Opinion for the Court filed by Circuit Judge SENTELLE.

SENTELLE, Circuit Judge:

Several local exchange companies engaged in the carriage of both intrastate and interstate telephone communications (collectively "carriers" or "petitioners") seek review of an order of the Federal Communications Commission ("FCC" or the "Commission") in which the Commission affirmed the validity of an intrastate ratemaking methodology employed by several states. Petitioners argue that the ratemaking methodology is, in essence, an unlawful method of "jurisdictional separation." Upon review, we have determined for the reasons set forth below that the state ratemaking methodology does not constitute an unlawful jurisdictional separation and, therefore, we affirm the order on review.

I. BACKGROUND
A. Jurisdictional Separations

The FCC has exclusive jurisdiction to regulate interstate common carrier services including the setting of rates. 47 U.S.C. §§ 151, 152(a) (1991). Conversely, the several states retain jurisdiction to regulate intrastate services including rates. 47 U.S.C. § 152(b)(1) (1991). See also North Carolina Utilities Commission v. FCC, 552 F.2d 1036 (4th Cir.), cert. denied, 434 U.S. 874, 98 S.Ct. 222, 223, 54 L.Ed.2d 154 (1977). The difficulty giving rise to the present controversy is that telephone carriers often use the same facilities to provide both intrastate and interstate service. The costs of these facilities, obviously significant components of the ratebase in each system, must be apportioned between the federal and state jurisdictions in order to "ensure[ ] the confinement of conflicting regulatory tribunals to their proper spheres." Illinois Bell Telephone Co. v. FCC, 883 F.2d 104, 114 n. 9 (D.C.Cir.1989). In 1930, the Supreme Court observed that because of "the difficulty in making an exact apportionment of the property ... extreme nicety is not required," but it did hold that "reasonable measures" are "essential." Smith v. Illinois Bell, 282 U.S. 133, 150, 51 S.Ct. 65, 69, 75 L.Ed. 255 (1930).

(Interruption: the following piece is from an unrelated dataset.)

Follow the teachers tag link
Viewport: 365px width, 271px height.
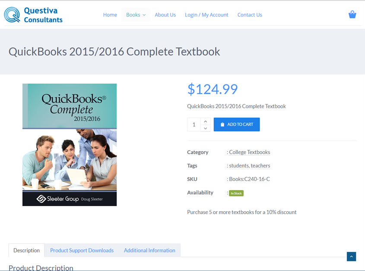pos(260,166)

Four years after the Smith decision, Congress enacted § 221(c) of the Communications Act, which authorized the FCC to adjudge what portion of the carriers' property "shall be considered as used in interstate or foreign telephone toll service." 47 U.S.C. § 221(c). The Commission may adopt rules governing the apportionment of the costs between state and federal jurisdictions under a formal regulatory process known as "jurisdictional separation." See National Association of Regulatory Utility Commissioners v. FCC, 737 F.2d 1095, 1104-05 (D.C.Cir.1984) (NARUC ), cert. denied, 469 U.S. 1227, 105 S.Ct. 1224, 1225, 84 L.Ed.2d 364 (1985). Section 221(c) requires, inter alia, that "classification [of costs as either interstate or intrastate] shall be made after hearing, upon notice to the carrier, the State commission (or ... Governor ...) of any" affected state.

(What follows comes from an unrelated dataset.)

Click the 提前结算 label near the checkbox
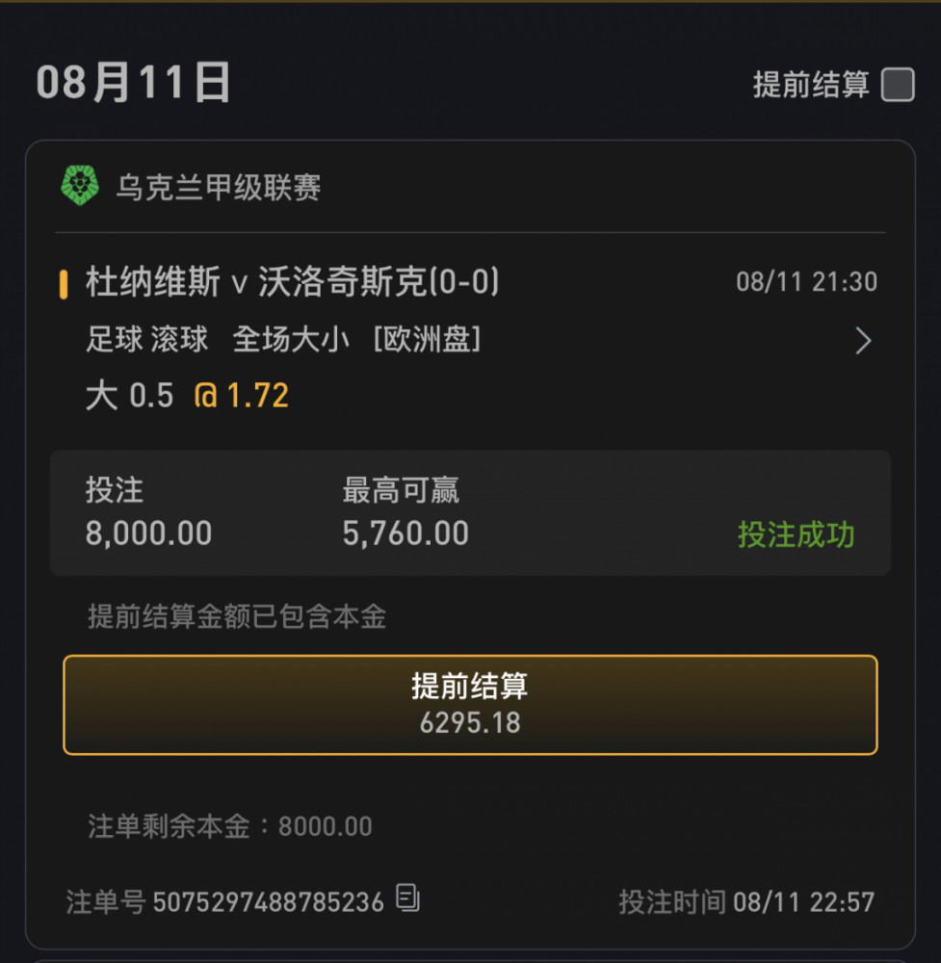 (811, 84)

Significantly, for over thirty years following the enactment of § 221(c), the FCC did not adopt any formal jurisdictional separation methodology. Instead, it informally surveyed what was an essentially monopolistic industry to determine that interstate rates were just and reasonable in its view. In practice, the Commission, the state regulatory agencies, the then-unified American Telephone & Telegraph Company, and the few small independent companies informally negotiated jurisdictional separations despite the fact that the FCC was empowered to dictate a particular methodology. See Mid-Plains Telephone Company, Inc., Petition for Declaratory Ruling Regarding the Commission's Part 36 Separations Procedures, 5 F.C.C.R. 7050 (1990) (the "Mid-Plains Order ").

In 1969 the Commission for the first time endorsed a formal separation procedure under § 221(c). Prescription of Procedures for Separating and Allocating Plant Investment, Operating Expenses, Taxes, and Reserves Between the Intrastate and Interstate Operations of Telephone Companies, Report and Order, 16 F.C.C.2d 317 (1969). These procedures, with some subsequent amendments, prescribe accounting guidelines designed to attribute with some precision the costs utilities incur to their appropriate interstate or intrastate source. The Commission has codified this direct cost-based methodology at 47 C.F.R. Part 36 (1991).

In 1971 Congress revisited the Commission's jurisdictional separation authority and enacted legislation requiring it to follow certain procedures before adopting any separation methodology under § 221 in the future. Specifically, Congress provided that

[t]he Commission shall refer any proceeding regarding the jurisdictional separation of common carrier property and expenses between interstate and intrastate operations which it institutes pursuant to a notice of proposed rulemaking ... to a Federal-State Joint Board.

47 U.S.C. § 410(c). Since 1971, the Commission has not utilized its authority under §§ 221(c) and 410(c) to adopt other separation methods, leaving Part 36 as the first and only formally approved set of rules.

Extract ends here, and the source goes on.